# JOB
Transcribe the following lines word for word, with no changes.

# ENTRIES SHOWN

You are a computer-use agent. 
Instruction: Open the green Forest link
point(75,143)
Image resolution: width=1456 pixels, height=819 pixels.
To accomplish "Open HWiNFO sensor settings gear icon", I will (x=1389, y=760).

# ANSWER TO THIS TASK
You are a computer-use agent. 
Instruction: Open the green Forest link
point(75,143)
Image resolution: width=1456 pixels, height=819 pixels.
To accomplish "Open HWiNFO sensor settings gear icon", I will (x=1389, y=760).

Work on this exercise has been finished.